**Listed entries**
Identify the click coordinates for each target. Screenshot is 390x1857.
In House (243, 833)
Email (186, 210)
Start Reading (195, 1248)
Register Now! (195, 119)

**Work required**
After reading the entries, reproduce every one of them exactly.

**Answer to this exercise**
Identify the click coordinates for each target. Screenshot is 390x1857.
In House (243, 833)
Email (186, 210)
Start Reading (195, 1248)
Register Now! (195, 119)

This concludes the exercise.